What is being asked: Lay out the records as a Markdown table with the columns Row and Record line, giving each line a row number and skipping blank lines. Include only the lines starting at the one containing "založte si vlastní vlákno (137, 880)" and ending at the one containing "Nápověda (155, 59)".

Source material:
-- Begin --

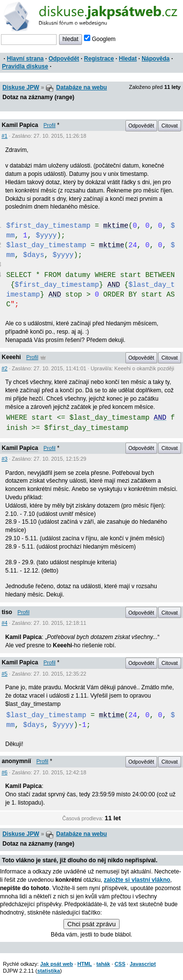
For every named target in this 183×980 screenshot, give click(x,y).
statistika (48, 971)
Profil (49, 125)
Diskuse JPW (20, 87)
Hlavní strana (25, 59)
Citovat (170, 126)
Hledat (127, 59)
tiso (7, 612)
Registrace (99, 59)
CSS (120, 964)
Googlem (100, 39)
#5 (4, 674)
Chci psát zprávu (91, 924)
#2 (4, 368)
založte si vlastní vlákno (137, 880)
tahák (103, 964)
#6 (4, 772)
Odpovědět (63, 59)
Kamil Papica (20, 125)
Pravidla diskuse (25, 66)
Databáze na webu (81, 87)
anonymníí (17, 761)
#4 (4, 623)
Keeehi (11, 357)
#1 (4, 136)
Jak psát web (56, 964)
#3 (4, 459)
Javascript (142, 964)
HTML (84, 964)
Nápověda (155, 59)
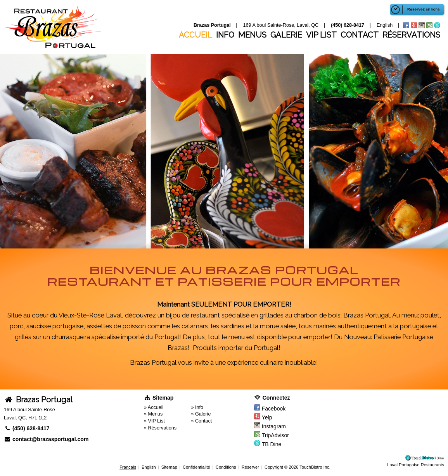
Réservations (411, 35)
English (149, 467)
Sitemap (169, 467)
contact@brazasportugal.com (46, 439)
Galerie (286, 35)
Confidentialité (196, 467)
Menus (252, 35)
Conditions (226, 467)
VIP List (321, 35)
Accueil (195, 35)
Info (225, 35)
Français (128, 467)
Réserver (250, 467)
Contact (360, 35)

-- End --

Final result:
| Row | Record line |
|---|---|
| 1 | založte si vlastní vlákno (137, 880) |
| 2 | tahák (103, 964) |
| 3 | #6 (4, 772) |
| 4 | Odpovědět (63, 59) |
| 5 | Kamil Papica (20, 125) |
| 6 | Pravidla diskuse (25, 66) |
| 7 | Databáze na webu (81, 87) |
| 8 | anonymníí (17, 761) |
| 9 | #4 (4, 623) |
| 10 | Keeehi (11, 357) |
| 11 | #1 (4, 136) |
| 12 | Jak psát web (56, 964) |
| 13 | #3 (4, 459) |
| 14 | Javascript (142, 964) |
| 15 | HTML (84, 964) |
| 16 | Nápověda (155, 59) |